The disadvantage is that the risk of name collisions is even more serious. If the non-namespace schema documents grow over time, the risk increases that there will be name collisions with the schema documents that include them. If they were in their own namespace, unexpected collisions would be far less likely.
Another disadvantage is that the chameleon components lack an identity. Namespaces can be well-defined containers that provide a recognizable context as well as specific semantics, documentation, and application code.
Many instances include elements from more than one namespace. This can potentially result in instances with a large number of different prefixes, one for each namespace. However, when an element declaration is local—that is, when it isn’t at the top level of a schema document—you have the choice of using either qualified or unqualified element names in instances, a concept that was introduced in Section 6.3 on p. 98. Let’s recap the two alternatives, this time looking at more complex multinamespace documents.

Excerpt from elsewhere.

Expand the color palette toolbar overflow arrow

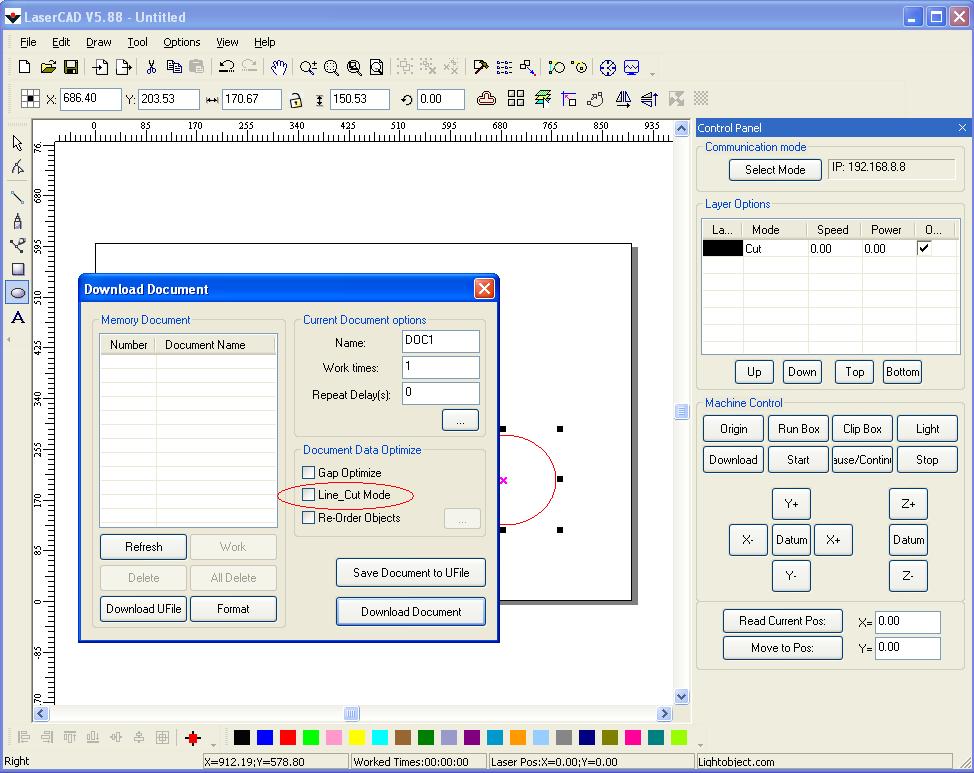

Example 21–14 shows an instance where all element names are qualified. Every element name has a prefix that maps it to either the product namespace or the order namespace.
<ord:order xmlns:ord="http://datypic.com/ord"
xmlns:prod="http://datypic.com/prod">
<ord:number>123123</ord:number>
<ord:items>
<prod:product>
<prod:number>557</prod:number>
</prod:product>
</ord:items>
</ord:order>
This instance is very explicit about which namespace each element is in. There will be no confusion about whether a particular number
element is in the order namespace or in the product namespace. However, the application or person that generates this instance must be aware which elements are in the order namespace and which are in the product namespace.
Example 21–15, on the other hand, shows an instance where only the root element name, order
, is qualified. The other element names have no prefix, and since there is no default namespace provided, they are not in any namespace.
This instance has the advantage of looking slightly less complicated and not requiring the instance author to care about what namespace each element belongs in. In fact, the instance author does not even need to know of the existence of the product namespace.
<ord:order xmlns:ord="http://datypic.com/ord">
<number>123123</number>
<items>
<product>
<number>557</number>
</product>
</items>
</ord:order>
Let’s look at the schemas that would describe these two instances. Example 21–16 shows how to represent the schema for the instance in Example 21–14, which has qualified element names. The representation is made up of two schema documents: ord.xsd
, which defines components in the order namespace, and prod.xsd
, which defines components in the product namespace.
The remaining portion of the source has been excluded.